The Borda count is roughly optimal under a jury model but much weaker under a spatial model, even given favourable assumptions of sincere voting and unbiased fields of candidates. However there is no reason to suppose that the uniform scale of weights should be optimal, so there is some interest in seeing whether it can be improved.

An obvious line of argument is this: we can compute the average distance from voters to the candidates coming – say – third in their rankings (voters being assumed female, candidates male). Likewise for the other positions. And we may then estimate the average distance of a candidate from the electorate by averaging the average distances corresponding to his positions in their ballots. This gives a score under which the candidate with lowest score should be best;– or we can renormalise it to obtain a statistic which we expect to be maximised by the best candidate. This gives what I shall call the “Euclidean Borda Count”.

The program euclideanborda below finds Euclidean weights under a univariate or bivariate Gaussian model of voters and candidates. It gives the following values for 10 candidates (running from top to bottom of a ballot):

9 8.22 7.49 6.76 6.01 5.23 4.37 3.36 2.08 0 // dim=1
9 7.85 6.97 6.18 5.44 4.68 3.88 2.97 1.83 0 // dim=2

The coefficients for the univariate and bivariate Euclidean Borda counts are illustrated in the graph (as ebc₁ and ebc₂) against the standard Borda count, the Nauru alternative, and a couple of additional formulae. The coefficients are scaled for comparability, drawn with the weight for the bottom-ranked candidate at the left and for the top-ranked candidate at the right.

We can add the Euclidean Borda Count to our standard evaluation framework (see Simple Voting Methods). The extra subroutine needed is provided below. The percentages correct for each method are as follows:
Nauru Borda ebc₁ ebc₂
Univariate model 34·9 74·0 64·9 74·0
Bivariate model 56·4 85·4 83·2 87·7

These results are perplexing.

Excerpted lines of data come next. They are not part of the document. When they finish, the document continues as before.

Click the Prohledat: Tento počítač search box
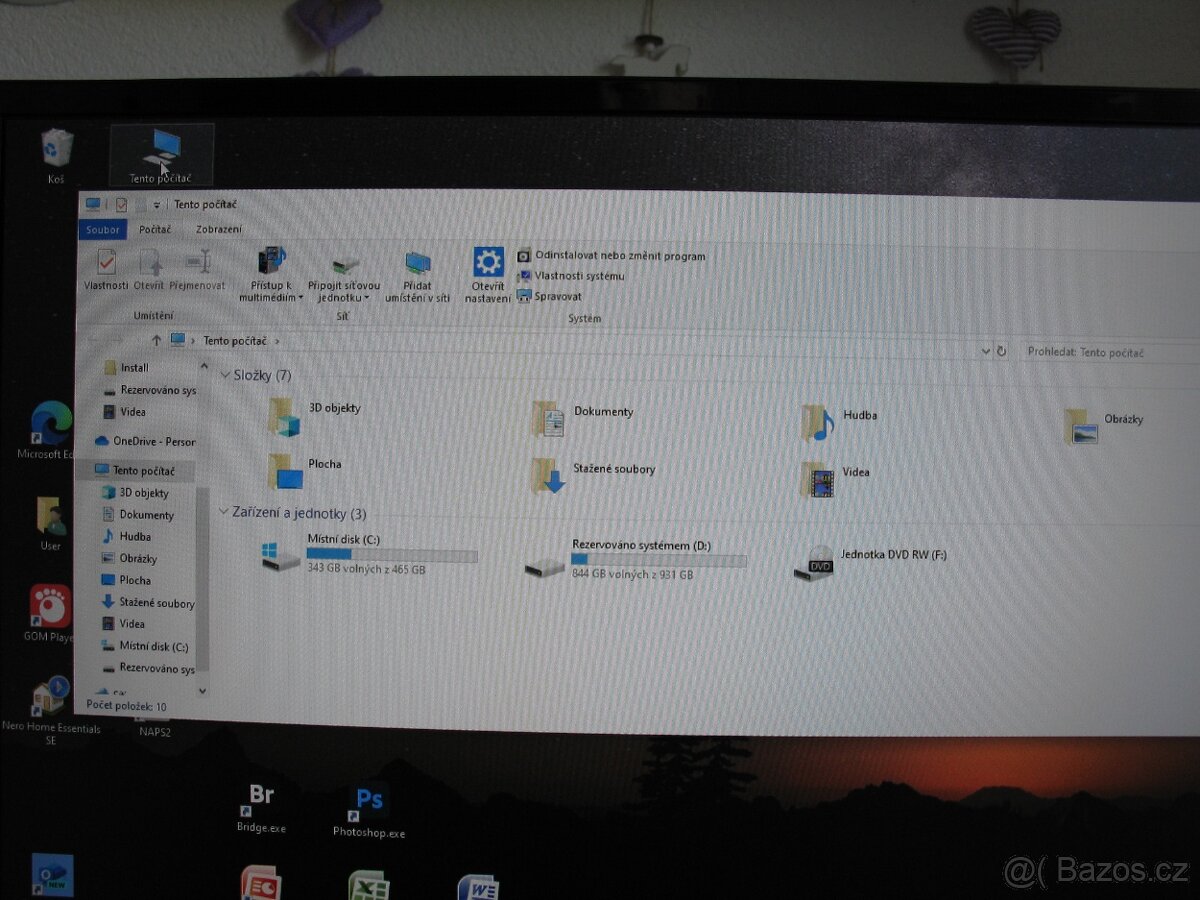Screen dimensions: 1200x900 coord(1105,352)
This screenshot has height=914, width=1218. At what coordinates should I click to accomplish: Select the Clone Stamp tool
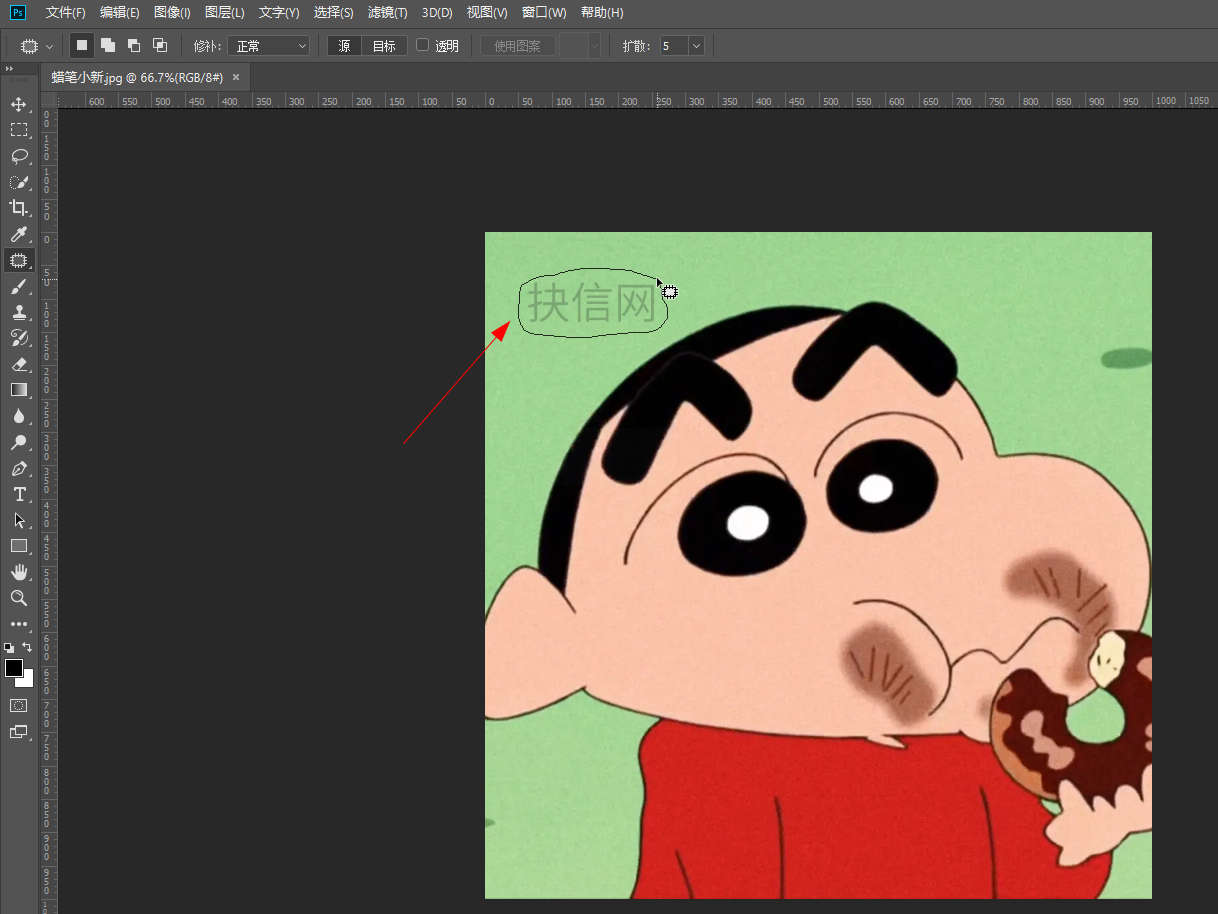(x=18, y=312)
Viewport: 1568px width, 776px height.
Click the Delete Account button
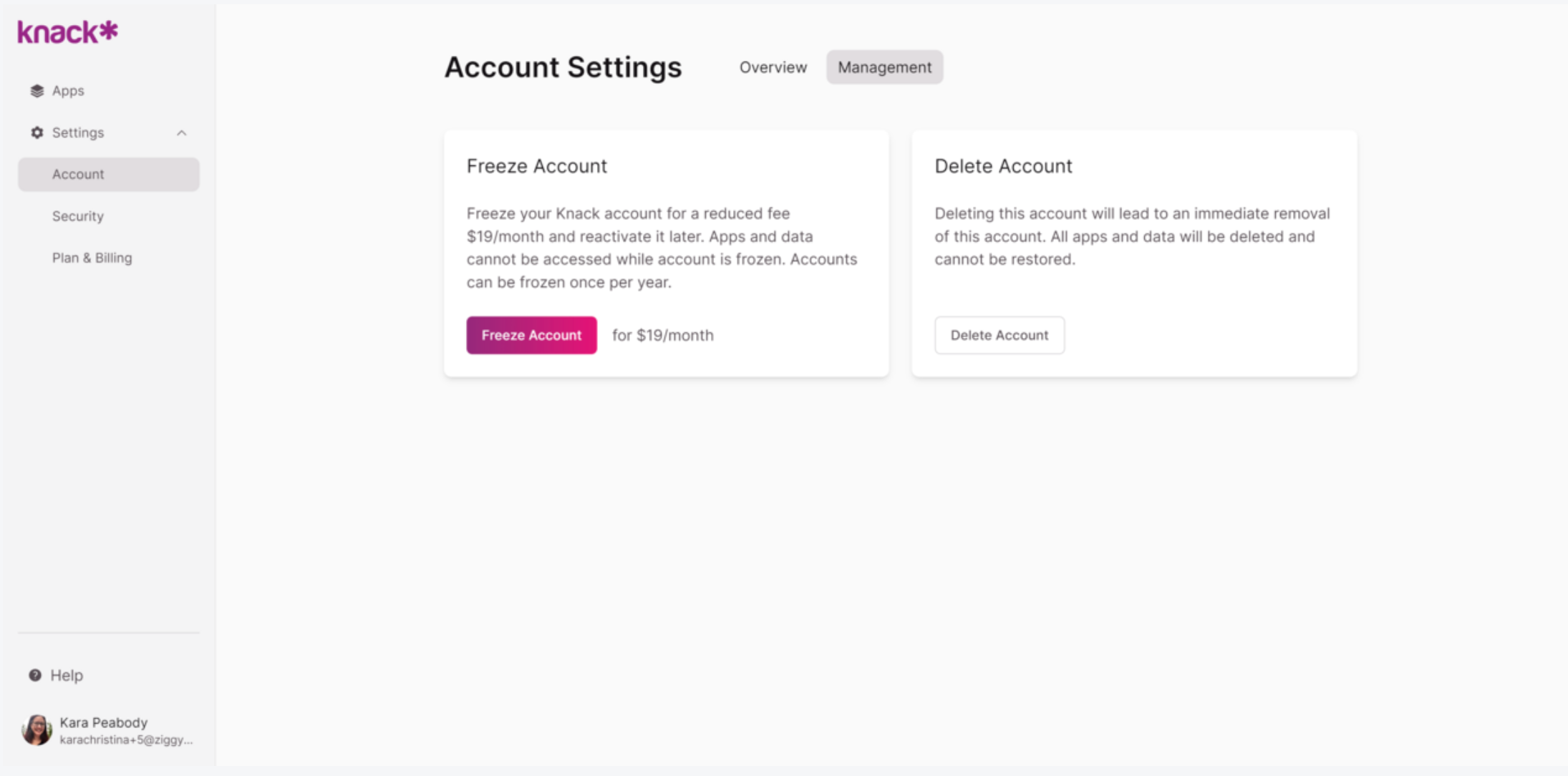pos(1000,335)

The bivariate weights outperform the standard Borda count in two dimensions as we’d expect, but the univariate weights give worse results than the standard Borda count in a single dimension; though even here, mysteriously, the bivariate weights give an improvement, albeit not one which is statistically significant. (The Borda accuracy is 74·012% to full precision while ebc₂ is 74·013%.)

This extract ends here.